Esercizio assegnato 1:
Per ciascuna affermazione sulla cronaca del corteo leghista a Torino riportata più avanti, indica se concorda con la cronaca (sì o no) e cita testualmente le parole che lo stabiliscono: (a) i leghisti che hanno sfilato nel quartiere Aurora erano settantotto; (b) il gruppo di antirazzisti con la Samba Band è riuscito a raggiungere i leghisti; (c) i volantini distribuiti in via Cigna erano intitolati "La sicurezza, quella vera".

Sezione del documento:
○ ○ ○
Torino. La Lega e Bella Ciao



Torino. La Lega e Bella Ciao

 

Settantotto. Questi i leghisti che hanno sfilato nel quartiere Aurora contro la nuova moschea di via Urbino. Nei settantotto metteteci anche i tre o quattro fascisti della Fiamma e della Destra che si sono uniti al corteo del Carroccio. Niente male per una formazione che vanta ad ogni piè sospinto il proprio carattere “popolare”.

Diverse centinaia i poliziotti, carabinieri, digos che hanno blindato il quadrilatero tra via del Fortino, via Cigna, piazza Sassari e corso Principe Oddone dove lo sparuto manipolo leghista ha fatto il suo giro.

Intorno alle otto di sera la polizia in assetto antisommossa ha proceduto alla pulizia etnica e politica dei giardini di piazza Sassari, obbligando tutti – compresi gli anziani marocchini sulle panchine e i ragazzini sulle altalene - a sgomberare la piazza. Vita dura anche per gli antirazzisti, che, come al solito, non hanno mancato di fare capolino.

Un gruppo di antirazzisti con tanto di Samba Band ha tentato di raggiungere i leghisti assiepati all’angolo tra via Cigna e via del Fortino ma è stato circondato dalla polizia e mollato solo dopo la manifestazione.

Altri antirazzisti – mobili ed imprevedibili – si sono piazzati con volantini in via Cigna attendendo il passaggio del corteo. I fogli – titolati “La sicurezza, quella vera” - sono stati accolti con favore dai passanti, sia immigrati che italiani. Un ragazzo con due pizze, alla notizia che i razzisti della Lega giravano nuovamente per il quartiere, ha detto “spazzoliamo le pizze e poi io, la mamma e la sorella torniamo in strada, a dire la loro a quelle merde”. Un anziano siciliano racconta della volta che è andato alla sede della Lega, ha preso per il colletto uno dicendo “voi, da qui, fareste meglio ad andarvene”.

Quando finalmente i leghisti si muovono la polizia non manca di piazzarsi si fronte agli antirazzisti che, continuano il volantinaggio e dicono ad alta voce la propria. Tra gli slogan più gettonati – molti in piemontese – “qui siamo tutti terroni”, “il quartiere non vi vuole” “andate a casa” “razzisti” e, riprendendo ironicamente uno dei loro hit più gettonati, “andate a lavorare, pelandroni”. Al passaggio delle bandiere fasciste un compagno intona “Soffia il vento, infuria la bufera”.

Facendo un po’ di slalom gli antirazzisti tallonano i leghisti sino a corso principe Oddone, dove la polizia “spiega” con la cortesia che sempre contraddistingue le forze del disordine statale, che è meglio che si allontanino.
○ ○ ○
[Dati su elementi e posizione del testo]
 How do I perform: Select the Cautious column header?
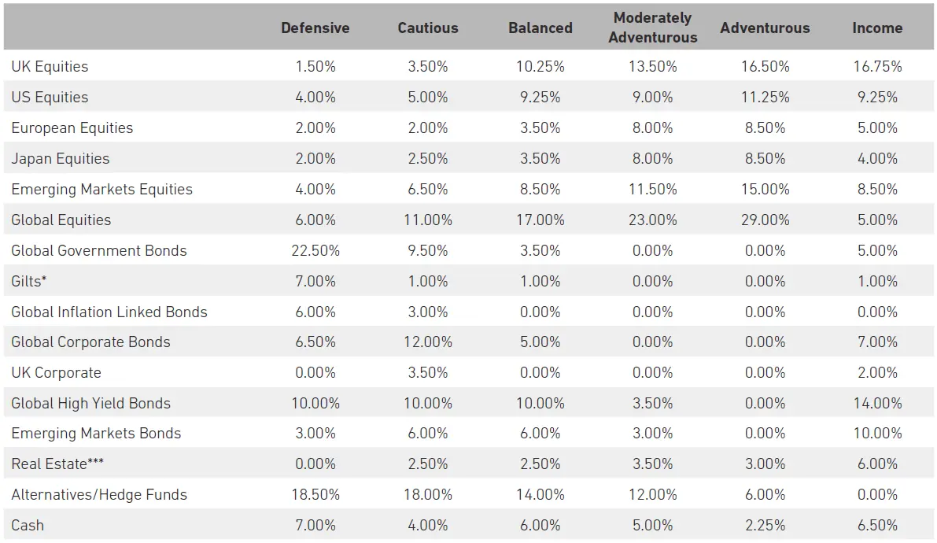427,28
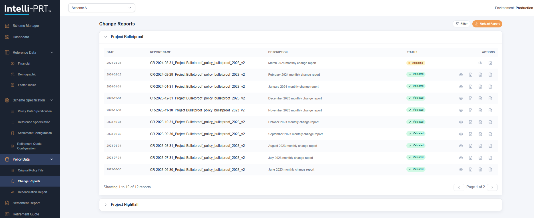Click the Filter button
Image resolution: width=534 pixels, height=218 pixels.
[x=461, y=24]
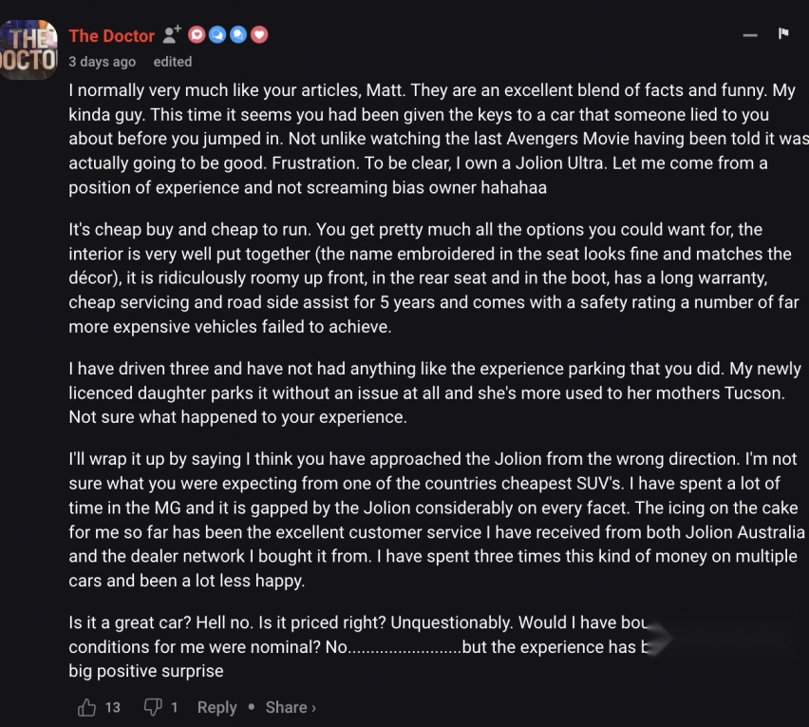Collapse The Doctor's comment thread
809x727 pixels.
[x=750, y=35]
○ ○ ○
Esercizio assegnato 2:
Trascrivi fedelmente tutte le voci che seguono la cronaca, dalla prima all'ultima, omettendo le immagini.

Risposta svolta 1:
(a) Sì: "Settantotto. Questi i leghisti che hanno sfilato nel quartiere Aurora contro la nuova moschea di via Urbino."
(b) No: "è stato circondato dalla polizia e mollato solo dopo la manifestazione"
(c) Sì: "I fogli – titolati “La sicurezza, quella vera” - sono stati accolti con favore dai passanti"

Risposta svolta 2:
 How do I perform: Select the Cautious column header?
427,28
Click the Filter button
Image resolution: width=534 pixels, height=218 pixels.
[x=461, y=24]
Collapse The Doctor's comment thread
809x727 pixels.
[x=750, y=35]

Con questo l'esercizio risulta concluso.